This is a bit hard for me to describe:
I needed a function for Powershell to convert a PDF to TXT. I found it and can use it to generate a .txt
Ended up using this:
[CmdletBinding()]
Param(
[Parameter(Mandatory, Position = 0, ValueFromPipeline)]
[ValidateScript({ Test-Path $_ })]
[string]
$Path
)
begin {
if (-not ([System.Management.Automation.PSTypeName]'iTextSharp.Text.Pdf.PdfReader').Type) {
Add-Type -Path "$PSScriptRoot\itextsharp.dll"
}
}
process {
$Reader = New-Object 'iTextSharp.Text.Pdf.PdfReader' -ArgumentList $Path
$PdfText = New-Object 'System.Text.StringBuilder'
for ($Page = 1; $Page -le $Reader.NumberOfPages; $Page++) {
$Strategy = New-Object 'iTextSharp.Text.Pdf.Parser.SimpleTextExtractionStrategy'
$CurrentText = [iTextSharp.Text.Pdf.Parser.PdfTextExtractor]::GetTextFromPage($Reader, $Page, $Strategy)

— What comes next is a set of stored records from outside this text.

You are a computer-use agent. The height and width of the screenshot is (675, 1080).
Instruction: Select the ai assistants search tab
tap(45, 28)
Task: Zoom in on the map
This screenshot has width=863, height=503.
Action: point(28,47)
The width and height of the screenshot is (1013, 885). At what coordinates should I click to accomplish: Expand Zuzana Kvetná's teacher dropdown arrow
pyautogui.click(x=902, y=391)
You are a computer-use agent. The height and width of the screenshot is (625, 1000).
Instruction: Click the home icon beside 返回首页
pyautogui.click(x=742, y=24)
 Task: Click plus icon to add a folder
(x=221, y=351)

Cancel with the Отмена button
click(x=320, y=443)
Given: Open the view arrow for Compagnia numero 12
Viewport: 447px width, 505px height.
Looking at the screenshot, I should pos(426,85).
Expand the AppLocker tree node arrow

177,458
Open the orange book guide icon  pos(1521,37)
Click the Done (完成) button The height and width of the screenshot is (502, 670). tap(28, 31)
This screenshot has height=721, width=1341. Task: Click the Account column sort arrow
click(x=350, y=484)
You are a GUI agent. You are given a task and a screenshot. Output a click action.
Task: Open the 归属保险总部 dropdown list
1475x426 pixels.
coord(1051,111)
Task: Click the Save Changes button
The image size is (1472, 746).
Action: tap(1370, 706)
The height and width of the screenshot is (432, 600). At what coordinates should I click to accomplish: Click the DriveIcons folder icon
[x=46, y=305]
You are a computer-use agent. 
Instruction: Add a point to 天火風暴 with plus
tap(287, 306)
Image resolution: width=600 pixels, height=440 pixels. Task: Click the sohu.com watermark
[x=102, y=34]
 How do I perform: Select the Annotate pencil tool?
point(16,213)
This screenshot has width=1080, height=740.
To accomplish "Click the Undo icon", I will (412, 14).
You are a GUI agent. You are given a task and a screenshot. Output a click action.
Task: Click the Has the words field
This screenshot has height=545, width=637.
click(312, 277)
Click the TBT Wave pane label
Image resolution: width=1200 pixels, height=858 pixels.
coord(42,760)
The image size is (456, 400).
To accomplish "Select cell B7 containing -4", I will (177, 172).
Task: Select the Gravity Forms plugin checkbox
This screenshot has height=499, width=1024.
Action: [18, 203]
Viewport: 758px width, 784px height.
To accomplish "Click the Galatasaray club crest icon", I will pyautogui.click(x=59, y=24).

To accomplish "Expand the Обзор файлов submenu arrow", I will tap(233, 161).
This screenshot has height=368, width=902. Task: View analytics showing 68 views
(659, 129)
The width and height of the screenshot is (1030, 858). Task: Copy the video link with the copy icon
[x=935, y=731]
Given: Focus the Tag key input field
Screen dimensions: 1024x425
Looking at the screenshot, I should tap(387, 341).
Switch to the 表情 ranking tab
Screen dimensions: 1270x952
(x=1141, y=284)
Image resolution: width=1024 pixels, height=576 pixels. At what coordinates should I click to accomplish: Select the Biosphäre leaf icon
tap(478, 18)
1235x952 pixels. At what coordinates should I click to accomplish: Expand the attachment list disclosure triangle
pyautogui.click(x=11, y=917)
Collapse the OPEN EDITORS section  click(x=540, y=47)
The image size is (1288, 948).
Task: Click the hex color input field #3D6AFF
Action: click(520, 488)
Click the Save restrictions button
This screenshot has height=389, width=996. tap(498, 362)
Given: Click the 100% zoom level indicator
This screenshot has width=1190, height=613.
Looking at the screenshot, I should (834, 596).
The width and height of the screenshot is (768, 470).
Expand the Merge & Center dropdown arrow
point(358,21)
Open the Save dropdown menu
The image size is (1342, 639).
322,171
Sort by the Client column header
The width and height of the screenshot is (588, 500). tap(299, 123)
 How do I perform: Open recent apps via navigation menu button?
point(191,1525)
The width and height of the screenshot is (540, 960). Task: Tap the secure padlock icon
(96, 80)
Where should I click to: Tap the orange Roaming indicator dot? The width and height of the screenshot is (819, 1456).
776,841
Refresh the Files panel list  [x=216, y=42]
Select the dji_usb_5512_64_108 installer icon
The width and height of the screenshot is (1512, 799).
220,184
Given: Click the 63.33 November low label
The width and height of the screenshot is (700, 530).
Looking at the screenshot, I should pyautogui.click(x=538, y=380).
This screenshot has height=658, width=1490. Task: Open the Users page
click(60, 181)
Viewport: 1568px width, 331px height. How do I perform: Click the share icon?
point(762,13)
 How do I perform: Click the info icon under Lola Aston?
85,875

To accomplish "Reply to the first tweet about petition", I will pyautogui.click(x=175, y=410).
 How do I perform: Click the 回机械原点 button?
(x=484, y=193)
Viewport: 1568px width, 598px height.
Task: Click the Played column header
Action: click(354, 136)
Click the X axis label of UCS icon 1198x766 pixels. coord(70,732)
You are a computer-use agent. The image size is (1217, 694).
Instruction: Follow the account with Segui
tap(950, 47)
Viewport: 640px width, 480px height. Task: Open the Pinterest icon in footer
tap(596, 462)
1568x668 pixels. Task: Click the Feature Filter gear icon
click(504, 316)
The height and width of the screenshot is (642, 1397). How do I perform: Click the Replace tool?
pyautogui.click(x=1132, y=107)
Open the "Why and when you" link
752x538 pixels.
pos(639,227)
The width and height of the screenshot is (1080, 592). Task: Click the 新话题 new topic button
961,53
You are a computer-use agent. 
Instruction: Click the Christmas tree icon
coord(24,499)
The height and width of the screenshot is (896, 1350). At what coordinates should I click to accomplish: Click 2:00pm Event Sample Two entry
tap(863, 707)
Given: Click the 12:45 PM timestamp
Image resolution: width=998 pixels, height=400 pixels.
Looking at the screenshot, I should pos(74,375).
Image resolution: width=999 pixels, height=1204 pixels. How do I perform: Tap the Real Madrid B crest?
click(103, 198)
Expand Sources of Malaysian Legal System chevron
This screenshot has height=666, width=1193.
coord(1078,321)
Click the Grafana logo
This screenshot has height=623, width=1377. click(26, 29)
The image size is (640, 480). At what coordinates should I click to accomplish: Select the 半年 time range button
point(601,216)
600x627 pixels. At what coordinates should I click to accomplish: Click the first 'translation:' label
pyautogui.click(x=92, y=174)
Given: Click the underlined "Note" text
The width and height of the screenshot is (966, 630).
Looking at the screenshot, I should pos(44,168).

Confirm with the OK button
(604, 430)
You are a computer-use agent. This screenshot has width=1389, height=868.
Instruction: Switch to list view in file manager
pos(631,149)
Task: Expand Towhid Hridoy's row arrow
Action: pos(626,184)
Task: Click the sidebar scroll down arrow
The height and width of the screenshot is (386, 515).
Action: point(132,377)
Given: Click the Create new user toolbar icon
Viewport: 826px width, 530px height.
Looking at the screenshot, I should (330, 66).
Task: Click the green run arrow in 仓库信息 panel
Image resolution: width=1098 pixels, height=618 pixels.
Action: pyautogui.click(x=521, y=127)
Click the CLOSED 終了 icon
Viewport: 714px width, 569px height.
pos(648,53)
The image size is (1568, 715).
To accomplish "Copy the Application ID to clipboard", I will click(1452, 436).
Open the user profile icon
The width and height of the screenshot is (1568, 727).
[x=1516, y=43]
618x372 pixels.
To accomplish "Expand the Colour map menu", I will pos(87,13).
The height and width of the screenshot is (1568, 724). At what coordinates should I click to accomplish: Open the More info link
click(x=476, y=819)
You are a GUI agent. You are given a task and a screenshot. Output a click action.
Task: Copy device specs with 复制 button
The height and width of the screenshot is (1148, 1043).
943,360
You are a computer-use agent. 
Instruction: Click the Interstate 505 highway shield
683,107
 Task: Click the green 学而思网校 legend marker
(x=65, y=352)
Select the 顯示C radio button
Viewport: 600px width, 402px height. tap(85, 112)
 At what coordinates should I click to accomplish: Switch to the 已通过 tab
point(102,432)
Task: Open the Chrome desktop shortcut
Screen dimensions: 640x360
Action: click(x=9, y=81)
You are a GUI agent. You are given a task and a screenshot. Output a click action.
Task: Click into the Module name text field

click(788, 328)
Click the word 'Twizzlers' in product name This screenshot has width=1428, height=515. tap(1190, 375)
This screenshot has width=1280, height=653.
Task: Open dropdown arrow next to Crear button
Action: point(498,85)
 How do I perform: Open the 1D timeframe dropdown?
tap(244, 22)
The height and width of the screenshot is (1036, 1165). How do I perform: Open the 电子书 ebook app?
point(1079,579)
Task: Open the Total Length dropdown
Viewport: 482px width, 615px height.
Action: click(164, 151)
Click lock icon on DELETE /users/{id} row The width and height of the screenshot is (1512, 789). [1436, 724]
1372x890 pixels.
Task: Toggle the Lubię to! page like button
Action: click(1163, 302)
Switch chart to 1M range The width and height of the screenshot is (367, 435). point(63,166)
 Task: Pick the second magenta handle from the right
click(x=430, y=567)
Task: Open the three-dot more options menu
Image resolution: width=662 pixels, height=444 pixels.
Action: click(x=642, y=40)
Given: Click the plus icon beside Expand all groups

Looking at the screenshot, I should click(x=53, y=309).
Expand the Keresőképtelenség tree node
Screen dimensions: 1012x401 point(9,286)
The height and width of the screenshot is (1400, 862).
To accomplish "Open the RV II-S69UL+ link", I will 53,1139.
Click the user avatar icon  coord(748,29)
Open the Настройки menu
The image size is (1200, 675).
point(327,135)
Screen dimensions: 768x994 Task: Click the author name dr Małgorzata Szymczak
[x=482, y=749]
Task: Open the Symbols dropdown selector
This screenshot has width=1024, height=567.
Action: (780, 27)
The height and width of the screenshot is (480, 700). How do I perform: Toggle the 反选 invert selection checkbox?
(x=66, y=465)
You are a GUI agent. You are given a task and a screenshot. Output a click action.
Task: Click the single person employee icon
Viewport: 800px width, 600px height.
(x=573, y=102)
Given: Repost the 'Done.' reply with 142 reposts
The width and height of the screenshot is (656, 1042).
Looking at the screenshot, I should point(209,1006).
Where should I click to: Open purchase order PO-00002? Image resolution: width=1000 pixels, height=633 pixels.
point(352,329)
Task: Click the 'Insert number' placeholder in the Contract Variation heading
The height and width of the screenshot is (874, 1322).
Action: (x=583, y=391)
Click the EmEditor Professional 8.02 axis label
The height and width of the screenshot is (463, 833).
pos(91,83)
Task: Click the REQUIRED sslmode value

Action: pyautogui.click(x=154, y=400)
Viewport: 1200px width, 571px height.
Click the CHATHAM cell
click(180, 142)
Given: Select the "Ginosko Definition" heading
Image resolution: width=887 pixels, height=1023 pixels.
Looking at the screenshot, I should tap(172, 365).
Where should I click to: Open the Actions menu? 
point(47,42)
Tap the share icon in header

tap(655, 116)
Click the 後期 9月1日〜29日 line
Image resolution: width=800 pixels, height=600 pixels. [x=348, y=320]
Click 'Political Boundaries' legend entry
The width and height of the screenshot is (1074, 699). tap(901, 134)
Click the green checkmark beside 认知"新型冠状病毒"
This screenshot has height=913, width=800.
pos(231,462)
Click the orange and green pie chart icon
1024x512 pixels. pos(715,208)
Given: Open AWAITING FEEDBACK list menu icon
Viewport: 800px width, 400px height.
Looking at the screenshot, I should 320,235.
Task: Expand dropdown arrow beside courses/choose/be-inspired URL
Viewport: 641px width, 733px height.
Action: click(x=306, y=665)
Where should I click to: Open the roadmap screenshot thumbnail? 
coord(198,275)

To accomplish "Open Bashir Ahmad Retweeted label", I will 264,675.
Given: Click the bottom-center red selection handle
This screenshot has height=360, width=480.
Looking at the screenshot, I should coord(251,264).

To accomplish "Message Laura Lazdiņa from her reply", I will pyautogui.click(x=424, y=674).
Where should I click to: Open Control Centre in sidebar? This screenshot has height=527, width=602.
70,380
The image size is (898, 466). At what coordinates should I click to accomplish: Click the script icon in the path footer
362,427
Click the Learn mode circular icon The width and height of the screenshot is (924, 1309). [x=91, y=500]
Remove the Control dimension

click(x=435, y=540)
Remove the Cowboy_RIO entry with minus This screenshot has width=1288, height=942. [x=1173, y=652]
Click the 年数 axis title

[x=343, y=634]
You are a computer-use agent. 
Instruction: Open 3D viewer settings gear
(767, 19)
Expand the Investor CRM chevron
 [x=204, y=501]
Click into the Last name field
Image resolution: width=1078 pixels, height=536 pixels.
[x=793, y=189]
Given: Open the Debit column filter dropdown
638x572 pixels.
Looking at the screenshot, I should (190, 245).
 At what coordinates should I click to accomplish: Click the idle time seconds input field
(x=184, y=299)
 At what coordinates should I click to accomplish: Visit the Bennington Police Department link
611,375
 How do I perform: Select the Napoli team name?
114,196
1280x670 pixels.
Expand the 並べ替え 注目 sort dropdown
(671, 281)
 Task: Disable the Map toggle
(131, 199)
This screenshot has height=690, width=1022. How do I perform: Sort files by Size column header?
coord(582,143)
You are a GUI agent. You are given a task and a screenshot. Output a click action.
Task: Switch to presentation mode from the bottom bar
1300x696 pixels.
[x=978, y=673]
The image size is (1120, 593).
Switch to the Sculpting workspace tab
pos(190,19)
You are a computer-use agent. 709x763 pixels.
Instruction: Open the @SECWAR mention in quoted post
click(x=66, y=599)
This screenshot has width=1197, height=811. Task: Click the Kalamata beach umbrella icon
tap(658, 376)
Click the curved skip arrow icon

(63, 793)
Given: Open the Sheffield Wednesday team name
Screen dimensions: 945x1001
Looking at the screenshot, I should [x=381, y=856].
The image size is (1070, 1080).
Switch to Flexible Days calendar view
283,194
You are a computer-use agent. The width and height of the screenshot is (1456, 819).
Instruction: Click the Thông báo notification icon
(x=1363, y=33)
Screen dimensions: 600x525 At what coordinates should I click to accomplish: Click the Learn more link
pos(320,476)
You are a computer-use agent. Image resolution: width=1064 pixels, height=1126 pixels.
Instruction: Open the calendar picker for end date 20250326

$PdfText.AppendLine([System.Text.Encoding]::UTF8.GetString([System.Text.ASCIIEncoding]::Convert([System.Text.Encoding]::Default, [System.Text.Encoding]::UTF8, [System.Text.Encoding]::Default.GetBytes($CurrentText))))
}
$Reader.Close()
$PdfText.ToString()
}
}
Import-PDFText -Path F:\Documents\testpdf.pdf | out-file f:\Documents\test.txt
This works just fine for me.
The test.txt file now contains for example:
Fixed word or sentence
variable/random word or sentence
Fixed word or sentence
variable/random word or sentence
Fixed word or sentence
variable/random word or sentence
etc.
Now comes the tricky part for me.
What i need is a method to "grep" a few words UNDER some of the "fixed words or sentences" in this text.
Because the only "reference point" for me are the static words in this text, but i really need the words under them
So something like:
get-content f:\documents\test.txt | Where-Object -eq "the fixed word/sentence" + "the string
under them"
(and only that so discard the fixed string)'
Can anybody get me started on this? Much appreciated.
AdminOfThing got me started with:
$out = Select-String -Path file.txt -Pattern 'Fixed word' -SimpleMatch -
Context 0,1
$out.Context.PostContext
This works like a charm.
However i just found out that there are a few exceptions in my text.
In some cases i need the text or sentence under 2 occurring fixed lines (because sometimes the first and /or second fixed lines in my text are reoccurring but NEVER in combination. So:
fixed word or sentence
another fixed word or sentence
random word or sentence
fixed word or sentence+another fixed word or sentence combined=unique
info
What i'm trying is use both of the sentences or words to give me the random word or sentence under those.